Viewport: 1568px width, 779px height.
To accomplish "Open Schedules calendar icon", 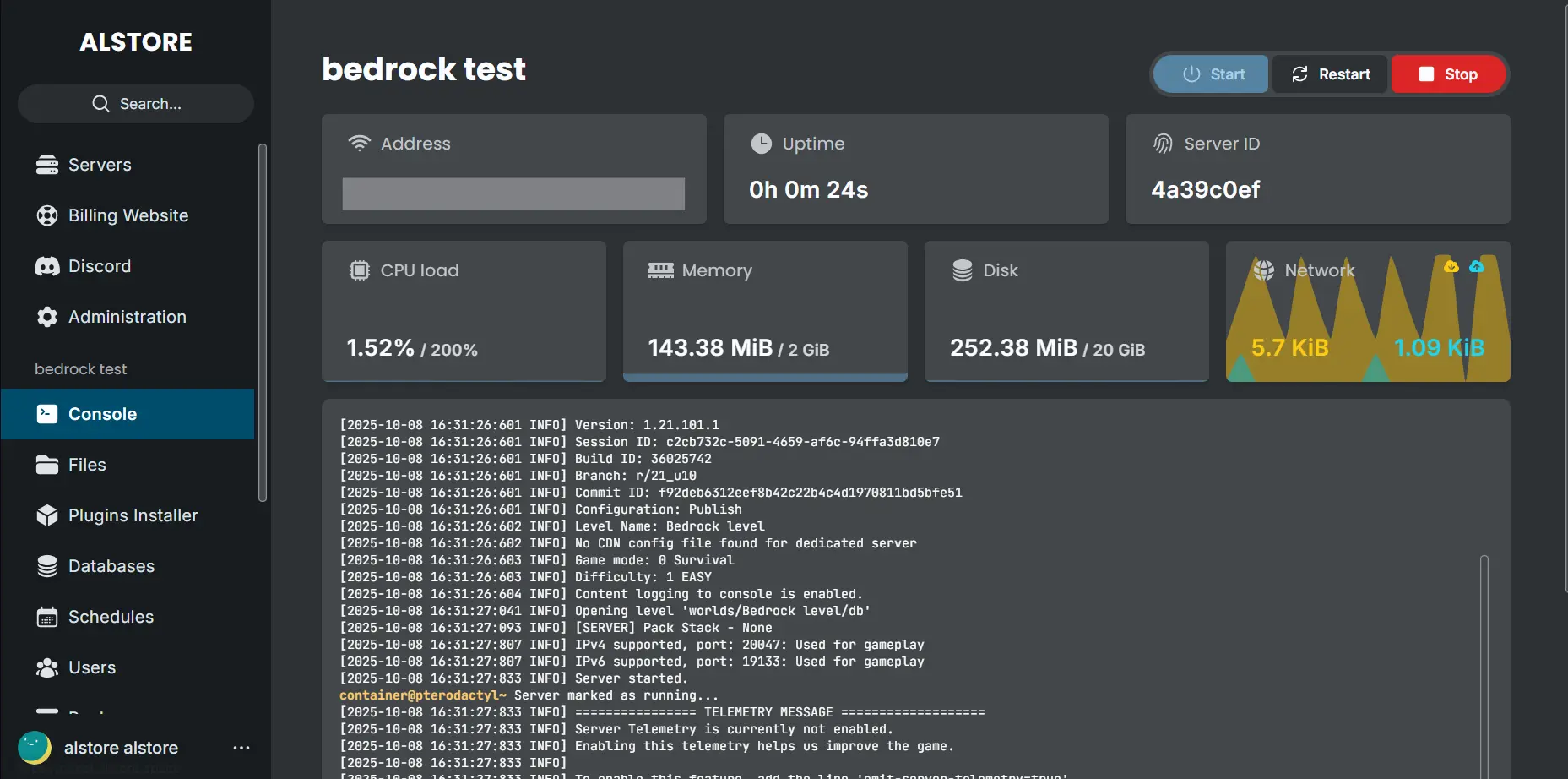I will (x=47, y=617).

* * *

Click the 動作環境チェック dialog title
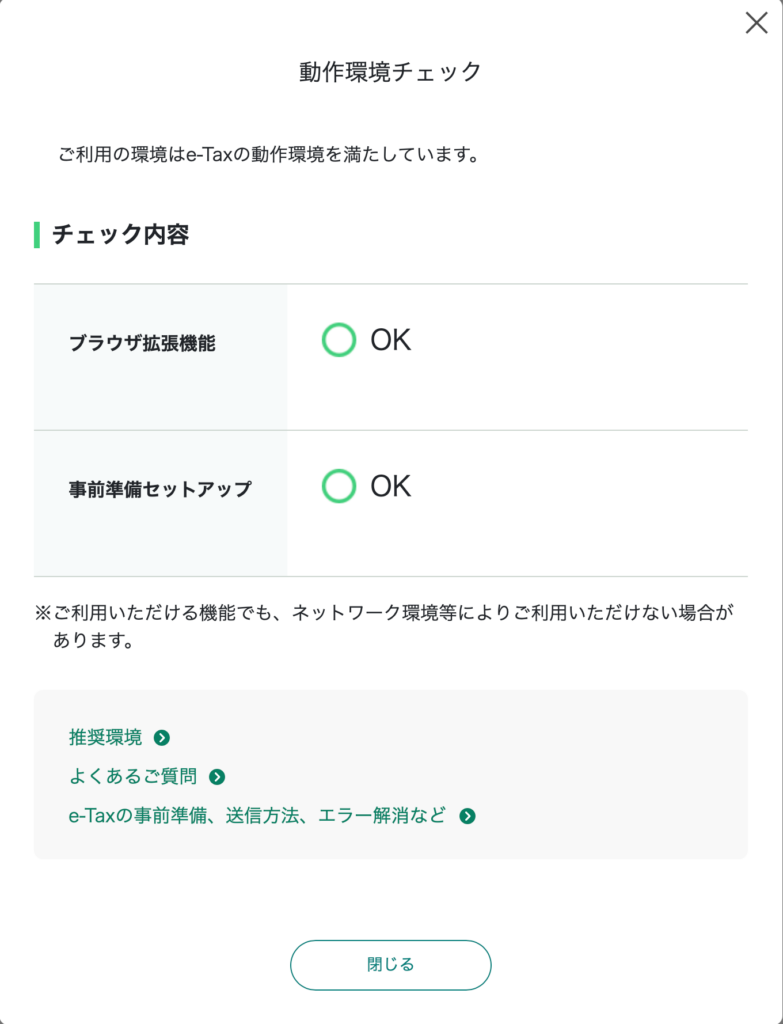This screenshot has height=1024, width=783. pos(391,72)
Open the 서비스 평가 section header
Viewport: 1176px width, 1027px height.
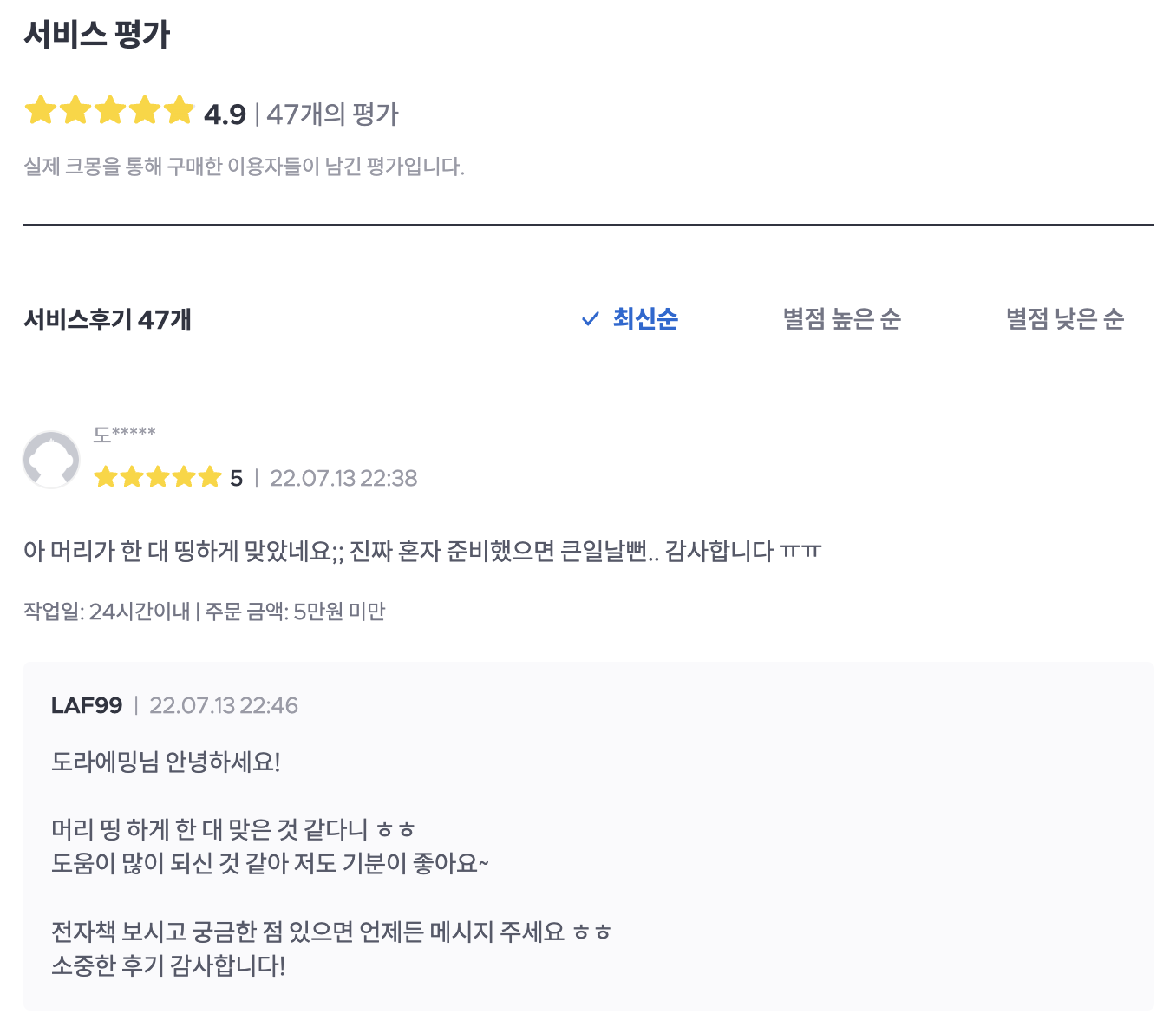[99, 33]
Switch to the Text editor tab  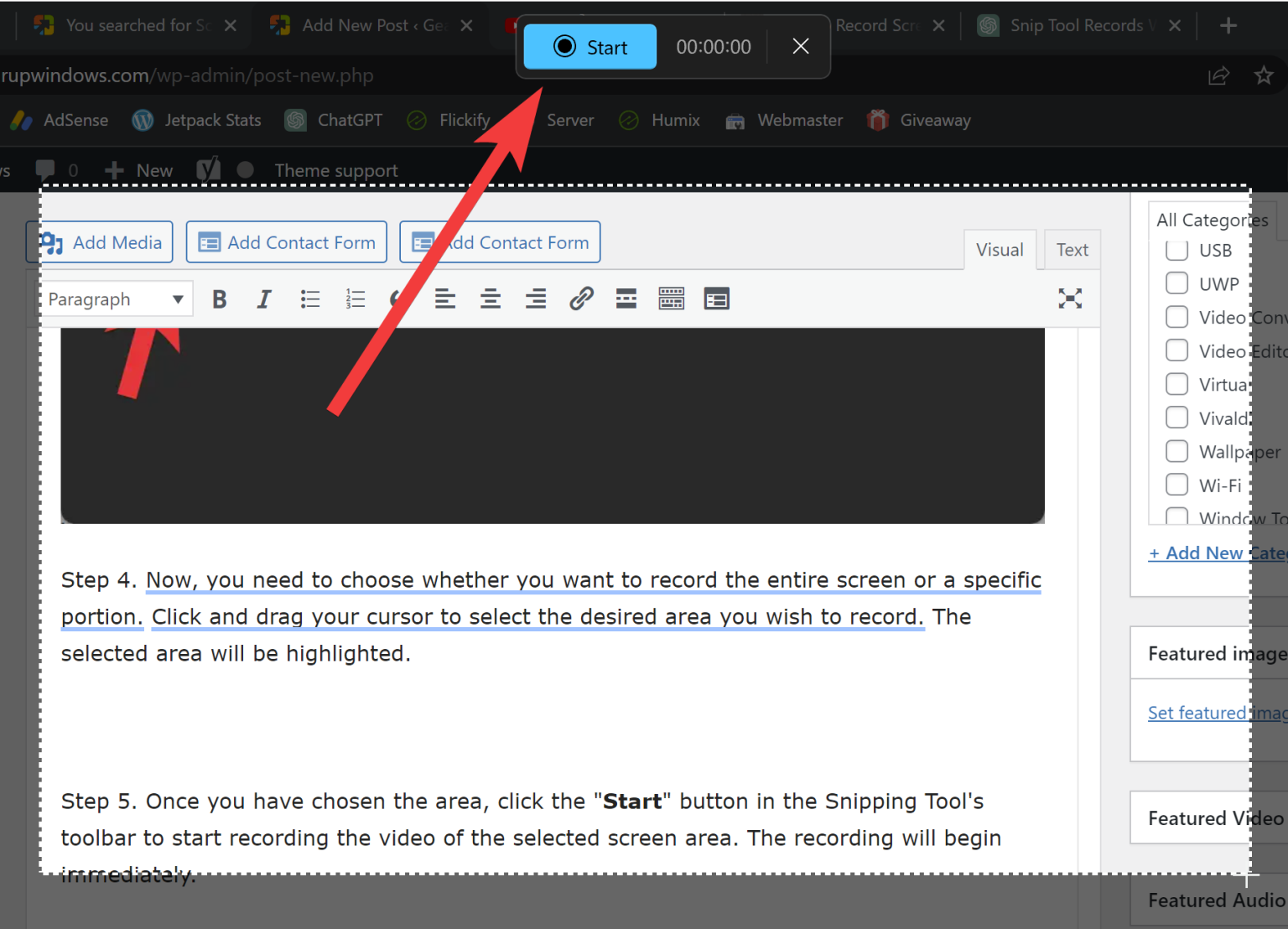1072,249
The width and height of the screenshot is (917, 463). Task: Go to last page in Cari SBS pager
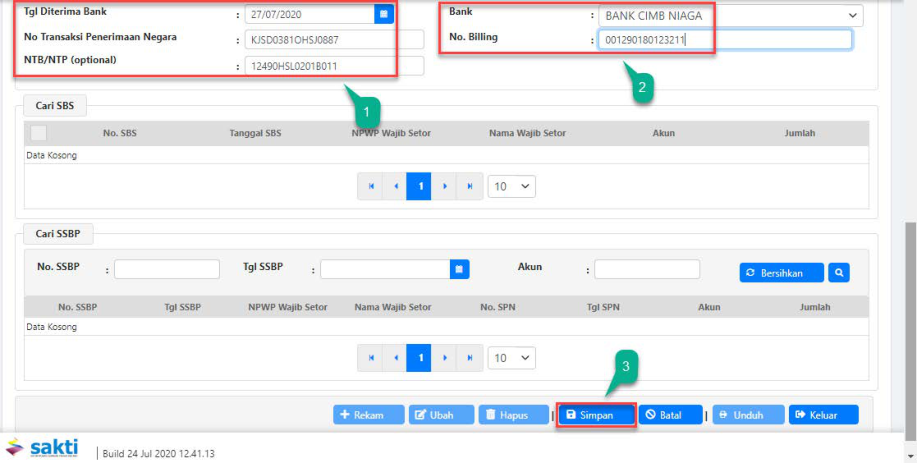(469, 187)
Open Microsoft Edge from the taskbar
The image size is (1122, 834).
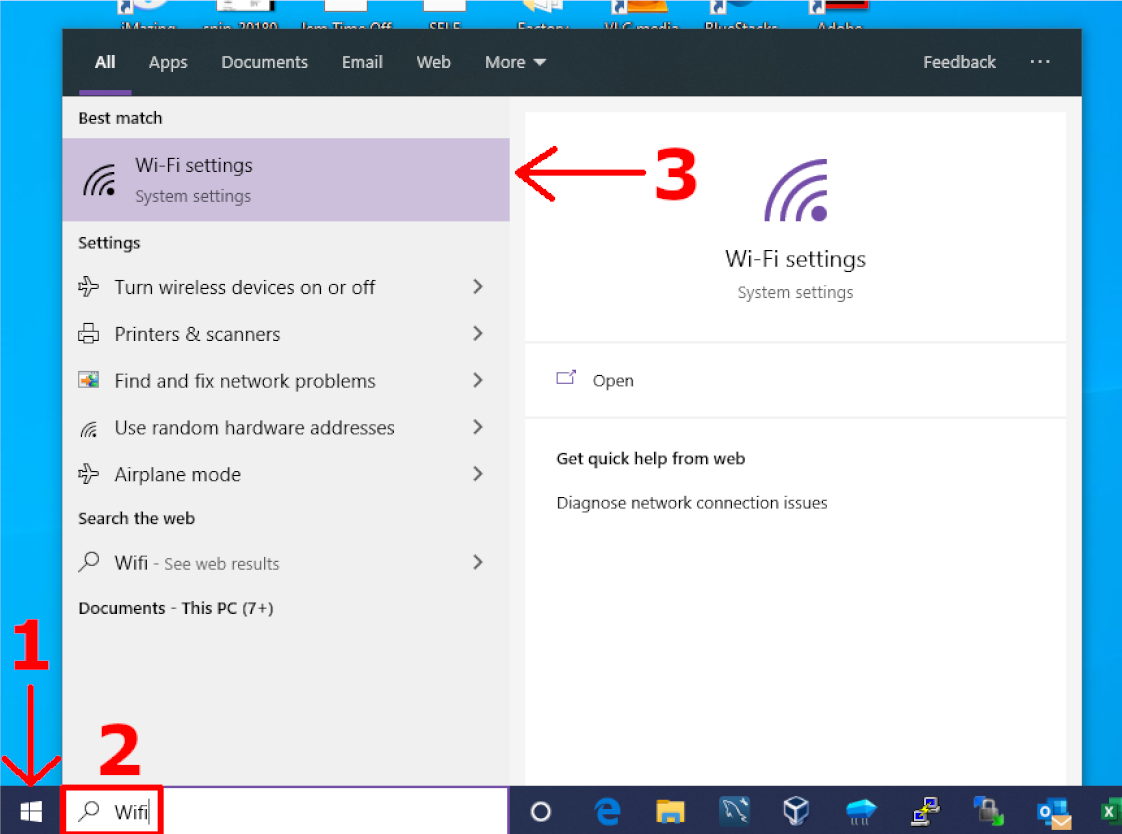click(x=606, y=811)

* * *

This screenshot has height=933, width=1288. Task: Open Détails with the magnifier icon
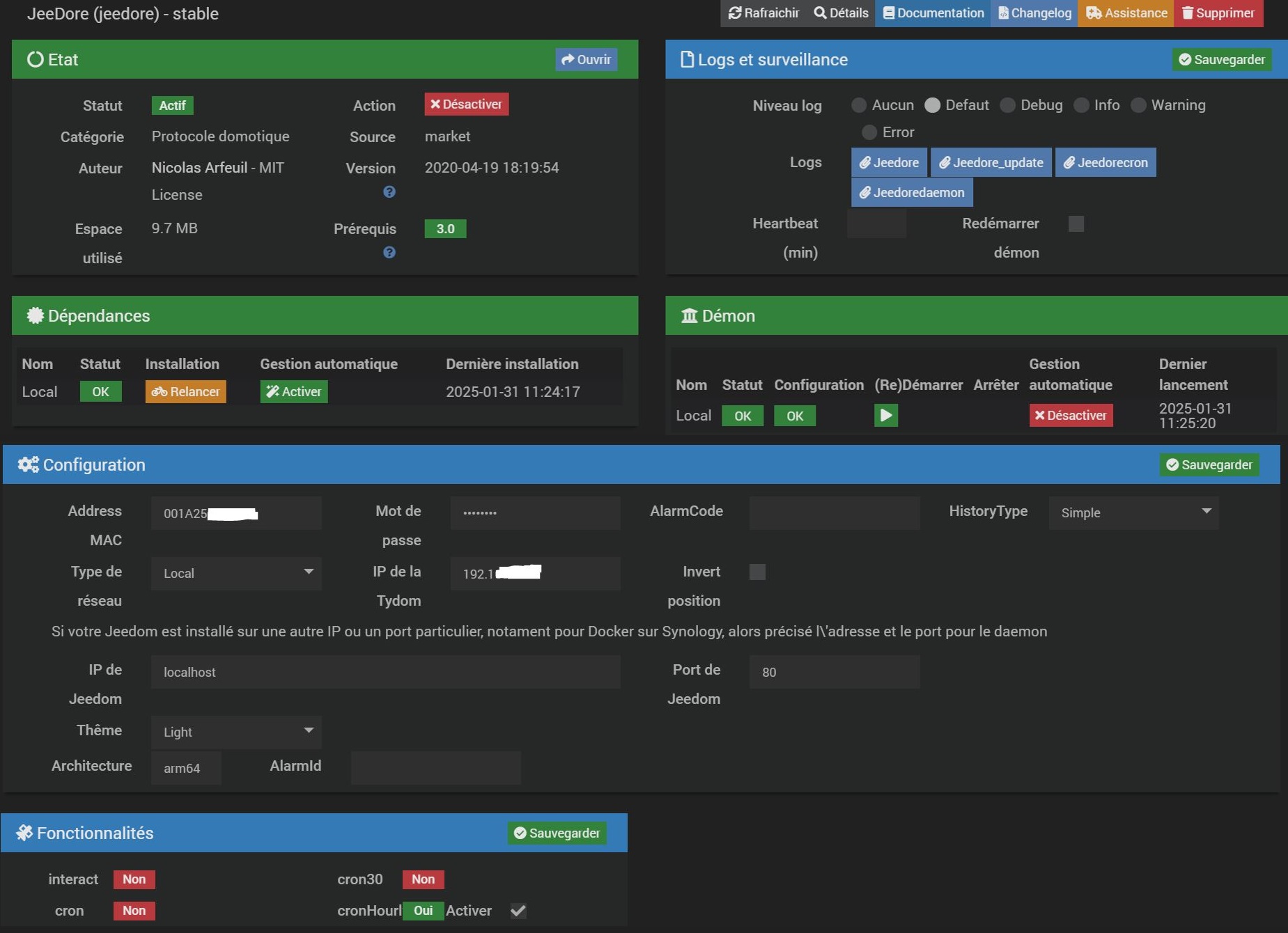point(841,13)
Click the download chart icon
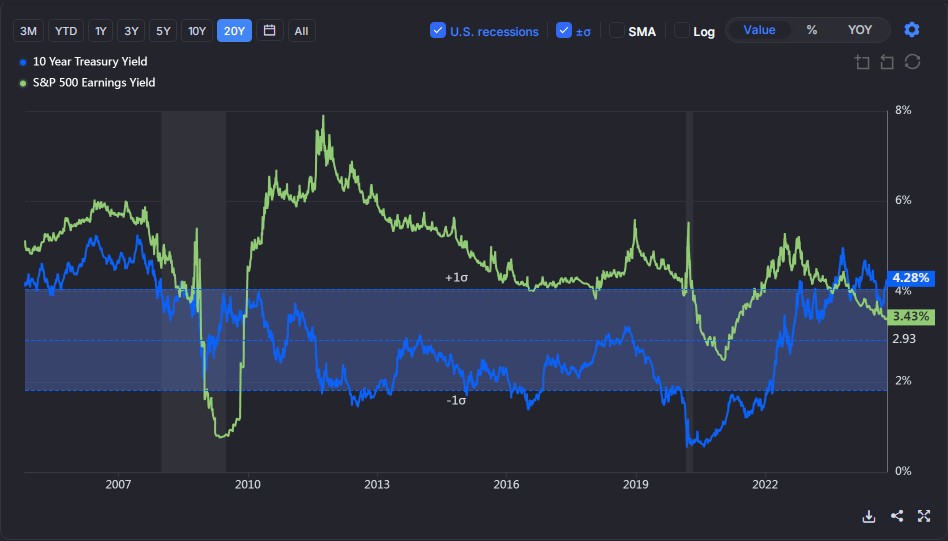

* * *

--- Task to complete ---
Since the pictures are not part of the copy, please transcribe only the lines above from the one with "This screenshot has height=933, width=1288." through the one with "Click the download chart icon", exactly and with both ends.

--- Reply to the task ---
This screenshot has height=933, width=1288. Task: Open Détails with the magnifier icon
point(841,13)
Click the download chart icon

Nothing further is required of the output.